A Tennessee public school district is investigating after a physical education teacher allegedly said on social media that a teen girl who punched a man in the face who was wearing a President Donald Trump costume "should have shot" the victim, the Clarksville Leaf-Chronicle reported.
What's the background?
The man who was struck went to the teen and asked her why she punched him. He then asked a fairgrounds worker to contact law enforcement. A deputy then filed a report after speaking to the girl and her parents. She was also kicked out of the fairgrounds, according to one report.
What happened in this new twist?
Seems the story became a topic of conversation on Facebook after the original poster stated, "I hope she gets slammed for it. These kids think they can do anything with no consequences for their actions," WZTV-TV reported.

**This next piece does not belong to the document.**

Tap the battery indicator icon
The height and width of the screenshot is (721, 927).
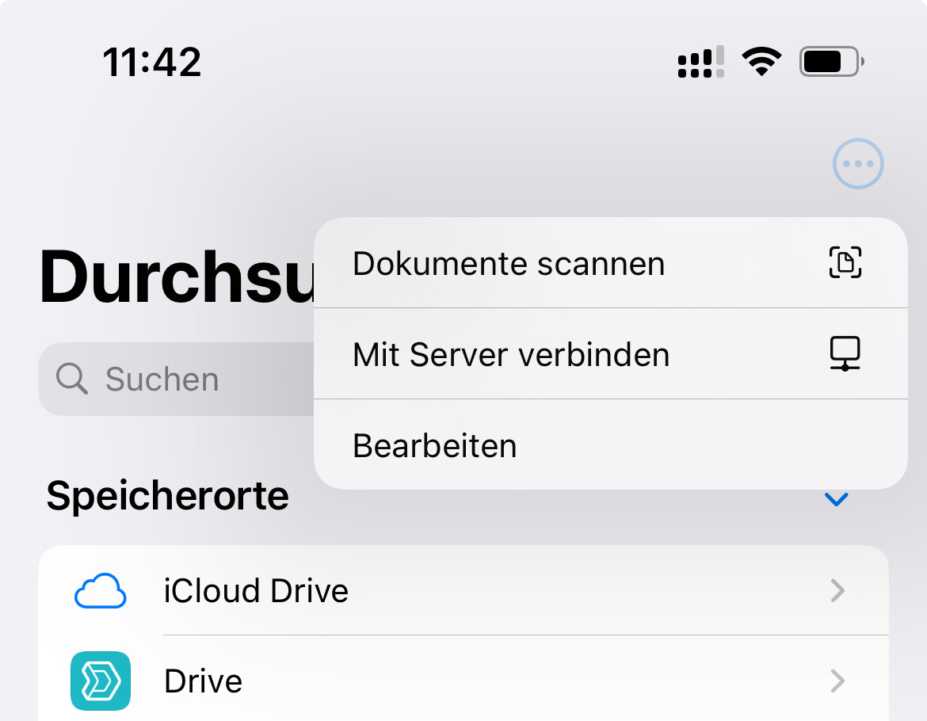coord(832,62)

Then a comment attributed to Byrns Darden Elementary School teacher David Mosley read, "She should have shot em," the Leaf-Chronicle reported.
That ignited an online argument with Facebook user Kirk Strieter, who emailed screenshots of the conversation to members of the Clarksville-Montgomery County School System School Board with concerns of a "disturbing encounter with one of your educators," the paper said.
"As a teacher he needs to hold himself to a higher standard. My concern, and the concern expressed to me by friends of mine with children in the district, is this, if he is on Facebook advocating deadly violence against a person that simply dressed like the President for Halloween, what exactly is he saying to his students when no one is around?" Strieter asked, according to WZTV.
Mosley's Facebook profile indicated his occupation as a CMCSS physical education teacher — that is, until the day after the comments allegedly were made, the Leaf-Chronicle said, adding that his occupation field was not listed Wednesday, and by Thursday his Facebook account appeared to be hidden or deleted.
Mosley did not return messages seeking comment, the paper said.
'If you identify yourself as a school system employee, then in fact you are somewhat speaking for the school district'
The alleged comments were being reviewed last week by the district's human resources department, the Leaf-Chronicle noted.
District spokeswoman Elise Shelton declined to comment on the specific situation since it's still being reviewed, she did tell the paper that district employees are responsible for online content.
"We have a social media policy in place for a purpose not to infringe upon freedom of speech, but to be appropriate and respectful," Shelton told the Leaf-Chronicle, adding that "if you identify yourself as a school system employee, then in fact you are somewhat speaking for the school district."